▶ SOURCE INFORMATION:

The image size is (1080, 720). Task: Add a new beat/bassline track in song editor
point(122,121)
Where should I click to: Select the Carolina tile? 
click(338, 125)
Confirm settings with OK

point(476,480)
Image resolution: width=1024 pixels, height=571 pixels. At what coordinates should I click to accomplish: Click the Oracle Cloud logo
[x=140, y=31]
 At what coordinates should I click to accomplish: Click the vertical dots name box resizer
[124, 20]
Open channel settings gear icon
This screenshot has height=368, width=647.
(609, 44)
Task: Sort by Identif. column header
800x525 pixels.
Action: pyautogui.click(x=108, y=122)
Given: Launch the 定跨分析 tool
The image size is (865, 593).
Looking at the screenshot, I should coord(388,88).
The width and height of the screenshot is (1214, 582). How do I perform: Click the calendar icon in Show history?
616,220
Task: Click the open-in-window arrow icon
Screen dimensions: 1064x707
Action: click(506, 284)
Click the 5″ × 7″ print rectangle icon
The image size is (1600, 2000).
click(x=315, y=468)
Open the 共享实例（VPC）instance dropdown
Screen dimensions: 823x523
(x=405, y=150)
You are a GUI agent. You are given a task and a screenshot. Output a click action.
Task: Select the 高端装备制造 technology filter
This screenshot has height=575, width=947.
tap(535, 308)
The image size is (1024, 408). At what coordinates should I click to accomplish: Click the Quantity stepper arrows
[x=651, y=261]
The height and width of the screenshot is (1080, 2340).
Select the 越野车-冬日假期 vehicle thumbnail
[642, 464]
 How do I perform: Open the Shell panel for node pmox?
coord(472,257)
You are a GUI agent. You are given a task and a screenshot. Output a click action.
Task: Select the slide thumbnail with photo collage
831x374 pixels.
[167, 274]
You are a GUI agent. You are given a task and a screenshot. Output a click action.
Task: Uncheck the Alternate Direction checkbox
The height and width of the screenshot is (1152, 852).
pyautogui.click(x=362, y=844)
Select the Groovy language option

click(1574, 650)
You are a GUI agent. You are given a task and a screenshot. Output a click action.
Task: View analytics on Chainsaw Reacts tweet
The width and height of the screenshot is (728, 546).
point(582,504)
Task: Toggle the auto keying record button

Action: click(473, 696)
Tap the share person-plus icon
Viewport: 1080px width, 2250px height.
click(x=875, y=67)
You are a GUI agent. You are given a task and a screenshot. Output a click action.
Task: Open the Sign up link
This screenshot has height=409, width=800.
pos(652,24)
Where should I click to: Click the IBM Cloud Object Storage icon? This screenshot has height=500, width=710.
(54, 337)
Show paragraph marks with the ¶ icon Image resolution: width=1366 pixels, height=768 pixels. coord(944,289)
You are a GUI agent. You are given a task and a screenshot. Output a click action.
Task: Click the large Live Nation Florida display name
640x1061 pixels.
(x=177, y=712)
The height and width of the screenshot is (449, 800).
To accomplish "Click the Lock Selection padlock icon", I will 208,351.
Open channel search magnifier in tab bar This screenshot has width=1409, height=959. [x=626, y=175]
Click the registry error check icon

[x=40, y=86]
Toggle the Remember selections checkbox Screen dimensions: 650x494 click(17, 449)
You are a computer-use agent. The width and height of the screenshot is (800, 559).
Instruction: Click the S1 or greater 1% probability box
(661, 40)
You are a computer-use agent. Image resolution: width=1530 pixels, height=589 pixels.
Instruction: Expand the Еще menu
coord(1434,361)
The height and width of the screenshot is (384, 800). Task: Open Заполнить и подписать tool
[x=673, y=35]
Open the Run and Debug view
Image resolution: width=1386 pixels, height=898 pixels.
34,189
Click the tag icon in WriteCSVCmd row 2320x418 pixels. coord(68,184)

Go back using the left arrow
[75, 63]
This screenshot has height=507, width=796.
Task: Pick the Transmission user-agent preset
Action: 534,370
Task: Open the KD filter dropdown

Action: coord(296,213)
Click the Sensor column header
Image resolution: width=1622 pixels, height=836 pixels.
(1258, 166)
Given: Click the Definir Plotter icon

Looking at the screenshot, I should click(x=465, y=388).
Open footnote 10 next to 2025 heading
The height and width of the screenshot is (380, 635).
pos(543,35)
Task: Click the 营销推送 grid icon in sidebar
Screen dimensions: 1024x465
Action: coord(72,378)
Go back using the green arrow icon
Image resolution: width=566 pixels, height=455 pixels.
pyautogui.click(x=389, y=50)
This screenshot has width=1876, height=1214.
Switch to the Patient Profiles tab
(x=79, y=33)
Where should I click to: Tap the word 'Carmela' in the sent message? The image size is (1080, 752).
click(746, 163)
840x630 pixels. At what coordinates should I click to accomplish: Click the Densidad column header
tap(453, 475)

▶ WHAT YOU NEED TO DO: I'd like all of the entries written out again exactly as they appear above.

▶ RESULT:
The image size is (1080, 720). Task: Add a new beat/bassline track in song editor
point(122,121)
Where should I click to: Select the Carolina tile? 
click(338, 125)
Confirm settings with OK

point(476,480)
Image resolution: width=1024 pixels, height=571 pixels. At what coordinates should I click to accomplish: Click the Oracle Cloud logo
[x=140, y=31]
 At what coordinates should I click to accomplish: Click the vertical dots name box resizer
[124, 20]
Open channel settings gear icon
This screenshot has height=368, width=647.
(609, 44)
Task: Sort by Identif. column header
800x525 pixels.
Action: pyautogui.click(x=108, y=122)
Given: Launch the 定跨分析 tool
The image size is (865, 593).
Looking at the screenshot, I should coord(388,88).
The width and height of the screenshot is (1214, 582). How do I perform: Click the calendar icon in Show history?
616,220
Task: Click the open-in-window arrow icon
Screen dimensions: 1064x707
Action: click(506, 284)
Click the 5″ × 7″ print rectangle icon
The image size is (1600, 2000).
click(x=315, y=468)
Open the 共享实例（VPC）instance dropdown
Screen dimensions: 823x523
(x=405, y=150)
You are a GUI agent. You are given a task and a screenshot. Output a click action.
Task: Select the 高端装备制造 technology filter
This screenshot has height=575, width=947.
tap(535, 308)
The image size is (1024, 408). At what coordinates should I click to accomplish: Click the Quantity stepper arrows
[x=651, y=261]
The height and width of the screenshot is (1080, 2340).
Select the 越野车-冬日假期 vehicle thumbnail
[642, 464]
 How do I perform: Open the Shell panel for node pmox?
coord(472,257)
You are a GUI agent. You are given a task and a screenshot. Output a click action.
Task: Select the slide thumbnail with photo collage
831x374 pixels.
[167, 274]
You are a GUI agent. You are given a task and a screenshot. Output a click action.
Task: Uncheck the Alternate Direction checkbox
The height and width of the screenshot is (1152, 852).
pyautogui.click(x=362, y=844)
Select the Groovy language option

click(1574, 650)
You are a GUI agent. You are given a task and a screenshot. Output a click action.
Task: View analytics on Chainsaw Reacts tweet
The width and height of the screenshot is (728, 546).
point(582,504)
Task: Toggle the auto keying record button

Action: click(473, 696)
Tap the share person-plus icon
Viewport: 1080px width, 2250px height.
click(x=875, y=67)
You are a GUI agent. You are given a task and a screenshot. Output a click action.
Task: Open the Sign up link
This screenshot has height=409, width=800.
pos(652,24)
Where should I click to: Click the IBM Cloud Object Storage icon? This screenshot has height=500, width=710.
(54, 337)
Show paragraph marks with the ¶ icon Image resolution: width=1366 pixels, height=768 pixels. coord(944,289)
You are a GUI agent. You are given a task and a screenshot. Output a click action.
Task: Click the large Live Nation Florida display name
640x1061 pixels.
(x=177, y=712)
The height and width of the screenshot is (449, 800).
To accomplish "Click the Lock Selection padlock icon", I will 208,351.
Open channel search magnifier in tab bar This screenshot has width=1409, height=959. [x=626, y=175]
Click the registry error check icon

[x=40, y=86]
Toggle the Remember selections checkbox Screen dimensions: 650x494 click(17, 449)
You are a computer-use agent. The width and height of the screenshot is (800, 559).
Instruction: Click the S1 or greater 1% probability box
(661, 40)
You are a computer-use agent. Image resolution: width=1530 pixels, height=589 pixels.
Instruction: Expand the Еще menu
coord(1434,361)
The height and width of the screenshot is (384, 800). Task: Open Заполнить и подписать tool
[x=673, y=35]
Open the Run and Debug view
Image resolution: width=1386 pixels, height=898 pixels.
34,189
Click the tag icon in WriteCSVCmd row 2320x418 pixels. coord(68,184)

Go back using the left arrow
[75, 63]
This screenshot has height=507, width=796.
Task: Pick the Transmission user-agent preset
Action: 534,370
Task: Open the KD filter dropdown

Action: coord(296,213)
Click the Sensor column header
Image resolution: width=1622 pixels, height=836 pixels.
(1258, 166)
Given: Click the Definir Plotter icon

Looking at the screenshot, I should click(x=465, y=388).
Open footnote 10 next to 2025 heading
The height and width of the screenshot is (380, 635).
pos(543,35)
Task: Click the 营销推送 grid icon in sidebar
Screen dimensions: 1024x465
Action: coord(72,378)
Go back using the green arrow icon
Image resolution: width=566 pixels, height=455 pixels.
pyautogui.click(x=389, y=50)
This screenshot has width=1876, height=1214.
Switch to the Patient Profiles tab
(x=79, y=33)
Where should I click to: Tap the word 'Carmela' in the sent message? The image size is (1080, 752).
click(746, 163)
840x630 pixels. At what coordinates should I click to accomplish: Click the Densidad column header
tap(453, 475)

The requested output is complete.